Collected data entries
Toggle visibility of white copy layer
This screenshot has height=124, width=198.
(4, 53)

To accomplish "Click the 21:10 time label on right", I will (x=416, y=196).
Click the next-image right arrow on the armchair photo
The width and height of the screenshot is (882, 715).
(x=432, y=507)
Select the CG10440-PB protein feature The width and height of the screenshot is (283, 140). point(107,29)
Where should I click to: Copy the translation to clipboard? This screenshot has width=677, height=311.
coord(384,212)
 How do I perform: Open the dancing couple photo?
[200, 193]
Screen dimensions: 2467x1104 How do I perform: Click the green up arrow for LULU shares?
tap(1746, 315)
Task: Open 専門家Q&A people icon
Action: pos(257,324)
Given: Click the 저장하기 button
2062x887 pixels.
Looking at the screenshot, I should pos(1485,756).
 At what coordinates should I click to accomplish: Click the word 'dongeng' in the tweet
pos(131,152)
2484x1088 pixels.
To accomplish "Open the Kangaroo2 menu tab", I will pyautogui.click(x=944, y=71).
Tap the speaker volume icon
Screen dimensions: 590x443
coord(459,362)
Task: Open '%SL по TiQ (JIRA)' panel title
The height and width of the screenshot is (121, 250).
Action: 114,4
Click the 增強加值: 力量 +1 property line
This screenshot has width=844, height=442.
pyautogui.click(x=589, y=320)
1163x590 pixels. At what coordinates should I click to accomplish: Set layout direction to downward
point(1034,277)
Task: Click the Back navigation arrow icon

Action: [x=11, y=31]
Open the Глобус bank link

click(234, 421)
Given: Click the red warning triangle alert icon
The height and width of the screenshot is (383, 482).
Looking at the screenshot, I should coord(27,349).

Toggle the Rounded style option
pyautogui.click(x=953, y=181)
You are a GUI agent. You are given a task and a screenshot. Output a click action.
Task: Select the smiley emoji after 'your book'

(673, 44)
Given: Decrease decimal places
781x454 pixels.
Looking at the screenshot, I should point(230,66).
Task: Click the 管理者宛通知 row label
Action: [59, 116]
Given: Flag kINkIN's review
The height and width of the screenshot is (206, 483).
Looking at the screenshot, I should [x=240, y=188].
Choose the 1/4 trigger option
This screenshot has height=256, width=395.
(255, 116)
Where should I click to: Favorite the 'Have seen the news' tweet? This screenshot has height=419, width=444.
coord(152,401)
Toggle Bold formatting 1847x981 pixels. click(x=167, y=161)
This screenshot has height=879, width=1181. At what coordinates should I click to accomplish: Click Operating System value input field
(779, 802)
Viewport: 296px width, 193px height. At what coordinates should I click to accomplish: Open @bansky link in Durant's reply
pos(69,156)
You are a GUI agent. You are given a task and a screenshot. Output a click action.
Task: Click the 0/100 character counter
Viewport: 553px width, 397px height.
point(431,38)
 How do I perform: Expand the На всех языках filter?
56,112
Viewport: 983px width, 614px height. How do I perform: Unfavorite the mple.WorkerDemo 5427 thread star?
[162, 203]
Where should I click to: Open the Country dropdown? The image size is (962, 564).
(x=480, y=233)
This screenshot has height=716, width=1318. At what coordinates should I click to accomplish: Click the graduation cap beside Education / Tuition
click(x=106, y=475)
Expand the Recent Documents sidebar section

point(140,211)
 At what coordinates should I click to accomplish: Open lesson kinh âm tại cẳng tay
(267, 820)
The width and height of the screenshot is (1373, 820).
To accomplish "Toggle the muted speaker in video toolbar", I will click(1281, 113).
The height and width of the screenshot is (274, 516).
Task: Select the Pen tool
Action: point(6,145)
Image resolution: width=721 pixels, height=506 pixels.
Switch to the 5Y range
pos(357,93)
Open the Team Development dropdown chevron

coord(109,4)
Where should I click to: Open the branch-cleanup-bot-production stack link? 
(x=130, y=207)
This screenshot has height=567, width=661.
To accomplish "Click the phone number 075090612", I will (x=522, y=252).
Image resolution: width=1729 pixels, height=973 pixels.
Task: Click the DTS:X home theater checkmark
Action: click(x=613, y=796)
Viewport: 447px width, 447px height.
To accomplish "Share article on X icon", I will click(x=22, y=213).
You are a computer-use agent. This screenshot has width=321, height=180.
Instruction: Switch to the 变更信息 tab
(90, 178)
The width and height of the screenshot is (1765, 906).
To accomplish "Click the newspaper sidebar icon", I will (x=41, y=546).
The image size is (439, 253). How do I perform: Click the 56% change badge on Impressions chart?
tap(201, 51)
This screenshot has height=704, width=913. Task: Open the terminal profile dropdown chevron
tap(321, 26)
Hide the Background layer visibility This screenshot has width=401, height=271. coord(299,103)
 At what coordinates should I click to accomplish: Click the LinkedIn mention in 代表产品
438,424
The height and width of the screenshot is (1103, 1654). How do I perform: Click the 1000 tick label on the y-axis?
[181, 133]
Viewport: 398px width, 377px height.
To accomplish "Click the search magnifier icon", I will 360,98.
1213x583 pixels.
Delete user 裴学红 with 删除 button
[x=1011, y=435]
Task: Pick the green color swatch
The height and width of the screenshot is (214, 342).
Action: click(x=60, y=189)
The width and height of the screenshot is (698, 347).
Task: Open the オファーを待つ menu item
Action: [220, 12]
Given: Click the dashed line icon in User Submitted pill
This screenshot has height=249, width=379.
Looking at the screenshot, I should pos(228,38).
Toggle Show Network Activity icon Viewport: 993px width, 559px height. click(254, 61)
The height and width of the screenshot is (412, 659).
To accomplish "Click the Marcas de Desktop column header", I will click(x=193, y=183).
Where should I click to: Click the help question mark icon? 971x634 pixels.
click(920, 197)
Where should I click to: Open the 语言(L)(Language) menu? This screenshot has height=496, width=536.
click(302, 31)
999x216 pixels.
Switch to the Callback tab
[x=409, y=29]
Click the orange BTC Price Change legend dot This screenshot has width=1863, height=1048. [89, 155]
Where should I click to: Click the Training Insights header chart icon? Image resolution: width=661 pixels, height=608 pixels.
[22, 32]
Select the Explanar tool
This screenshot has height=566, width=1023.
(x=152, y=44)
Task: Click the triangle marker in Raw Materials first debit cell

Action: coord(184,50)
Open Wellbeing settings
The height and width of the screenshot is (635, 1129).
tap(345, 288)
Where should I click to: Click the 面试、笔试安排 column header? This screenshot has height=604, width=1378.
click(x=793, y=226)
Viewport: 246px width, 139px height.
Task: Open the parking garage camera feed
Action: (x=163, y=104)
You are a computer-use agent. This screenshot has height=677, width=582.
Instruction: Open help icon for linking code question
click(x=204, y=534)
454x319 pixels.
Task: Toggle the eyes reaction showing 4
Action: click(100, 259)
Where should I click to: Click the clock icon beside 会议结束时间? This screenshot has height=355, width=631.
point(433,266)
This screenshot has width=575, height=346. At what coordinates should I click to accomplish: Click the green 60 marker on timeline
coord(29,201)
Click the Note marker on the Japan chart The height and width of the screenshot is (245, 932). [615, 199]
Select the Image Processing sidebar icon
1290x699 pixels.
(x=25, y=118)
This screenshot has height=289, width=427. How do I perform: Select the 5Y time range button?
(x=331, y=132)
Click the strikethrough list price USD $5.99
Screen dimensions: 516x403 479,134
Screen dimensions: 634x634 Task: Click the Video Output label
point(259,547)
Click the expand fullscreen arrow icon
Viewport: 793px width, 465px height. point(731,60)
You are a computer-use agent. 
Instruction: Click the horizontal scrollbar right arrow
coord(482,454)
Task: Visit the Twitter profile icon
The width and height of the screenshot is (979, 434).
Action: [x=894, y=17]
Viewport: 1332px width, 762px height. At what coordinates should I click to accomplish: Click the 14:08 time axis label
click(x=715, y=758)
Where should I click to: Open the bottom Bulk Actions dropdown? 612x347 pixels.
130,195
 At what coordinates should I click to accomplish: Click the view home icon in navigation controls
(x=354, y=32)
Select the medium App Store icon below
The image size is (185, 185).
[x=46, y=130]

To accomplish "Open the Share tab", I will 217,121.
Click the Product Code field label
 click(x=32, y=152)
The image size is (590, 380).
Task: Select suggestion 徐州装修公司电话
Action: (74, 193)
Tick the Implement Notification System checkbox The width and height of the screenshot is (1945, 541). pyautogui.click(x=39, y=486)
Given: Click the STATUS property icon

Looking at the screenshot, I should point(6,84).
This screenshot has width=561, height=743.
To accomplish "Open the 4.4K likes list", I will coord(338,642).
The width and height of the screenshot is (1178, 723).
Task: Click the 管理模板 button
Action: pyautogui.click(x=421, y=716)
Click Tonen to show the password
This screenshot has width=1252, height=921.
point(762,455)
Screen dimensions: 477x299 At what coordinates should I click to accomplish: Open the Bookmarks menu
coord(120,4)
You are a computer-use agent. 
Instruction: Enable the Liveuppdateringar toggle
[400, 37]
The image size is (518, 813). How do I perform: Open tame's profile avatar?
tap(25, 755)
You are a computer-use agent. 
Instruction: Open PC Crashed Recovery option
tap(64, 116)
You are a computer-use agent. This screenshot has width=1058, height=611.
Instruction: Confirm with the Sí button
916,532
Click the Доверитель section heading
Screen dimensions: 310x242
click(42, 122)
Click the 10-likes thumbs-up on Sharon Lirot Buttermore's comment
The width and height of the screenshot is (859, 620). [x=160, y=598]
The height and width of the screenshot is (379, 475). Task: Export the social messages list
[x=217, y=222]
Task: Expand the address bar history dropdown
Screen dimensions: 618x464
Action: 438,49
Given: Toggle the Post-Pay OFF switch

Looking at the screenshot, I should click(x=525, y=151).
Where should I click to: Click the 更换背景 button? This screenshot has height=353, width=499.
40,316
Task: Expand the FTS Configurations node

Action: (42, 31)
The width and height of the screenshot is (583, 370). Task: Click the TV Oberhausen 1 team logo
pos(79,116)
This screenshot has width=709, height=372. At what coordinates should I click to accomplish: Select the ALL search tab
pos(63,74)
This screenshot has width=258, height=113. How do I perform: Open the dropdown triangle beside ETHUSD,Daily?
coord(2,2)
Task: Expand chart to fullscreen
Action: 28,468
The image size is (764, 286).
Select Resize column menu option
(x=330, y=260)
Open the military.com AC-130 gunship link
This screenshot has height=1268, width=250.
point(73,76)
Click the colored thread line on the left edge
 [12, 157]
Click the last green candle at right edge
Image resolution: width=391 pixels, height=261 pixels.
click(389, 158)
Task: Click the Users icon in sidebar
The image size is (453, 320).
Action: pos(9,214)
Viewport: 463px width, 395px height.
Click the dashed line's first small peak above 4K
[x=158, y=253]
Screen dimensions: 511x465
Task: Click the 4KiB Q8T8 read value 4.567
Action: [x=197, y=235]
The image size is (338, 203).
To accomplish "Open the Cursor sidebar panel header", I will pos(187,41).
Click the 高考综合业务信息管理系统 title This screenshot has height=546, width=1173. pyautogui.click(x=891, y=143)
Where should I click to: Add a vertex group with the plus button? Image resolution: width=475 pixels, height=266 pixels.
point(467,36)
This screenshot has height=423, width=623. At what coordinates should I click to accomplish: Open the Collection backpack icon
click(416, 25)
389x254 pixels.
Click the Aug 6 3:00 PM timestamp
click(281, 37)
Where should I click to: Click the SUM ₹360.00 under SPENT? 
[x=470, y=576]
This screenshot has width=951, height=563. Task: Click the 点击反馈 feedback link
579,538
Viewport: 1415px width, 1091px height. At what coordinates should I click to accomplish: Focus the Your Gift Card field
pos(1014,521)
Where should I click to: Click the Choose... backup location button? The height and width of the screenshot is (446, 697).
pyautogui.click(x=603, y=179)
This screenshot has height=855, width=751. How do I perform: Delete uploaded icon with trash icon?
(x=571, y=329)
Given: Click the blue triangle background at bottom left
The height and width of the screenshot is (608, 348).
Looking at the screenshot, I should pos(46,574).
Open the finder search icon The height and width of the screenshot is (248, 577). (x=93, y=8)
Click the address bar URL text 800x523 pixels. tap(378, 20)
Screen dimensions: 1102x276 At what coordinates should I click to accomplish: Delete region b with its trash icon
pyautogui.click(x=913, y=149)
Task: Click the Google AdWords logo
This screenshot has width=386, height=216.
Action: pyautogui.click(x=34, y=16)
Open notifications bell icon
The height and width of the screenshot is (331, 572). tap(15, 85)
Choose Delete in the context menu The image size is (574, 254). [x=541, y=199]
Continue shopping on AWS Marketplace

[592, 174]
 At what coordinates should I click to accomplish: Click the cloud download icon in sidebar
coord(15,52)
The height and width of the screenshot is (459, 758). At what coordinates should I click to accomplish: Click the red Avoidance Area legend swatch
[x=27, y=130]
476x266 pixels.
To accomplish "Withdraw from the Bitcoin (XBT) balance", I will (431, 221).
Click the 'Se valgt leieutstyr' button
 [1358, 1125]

AIM OF THE EXERCISE
Each line in the data that holds the string "title" needs to be copied.

RESULT
Task: Open '%SL по TiQ (JIRA)' panel title
Click the 高考综合业务信息管理系统 title This screenshot has height=546, width=1173. pyautogui.click(x=891, y=143)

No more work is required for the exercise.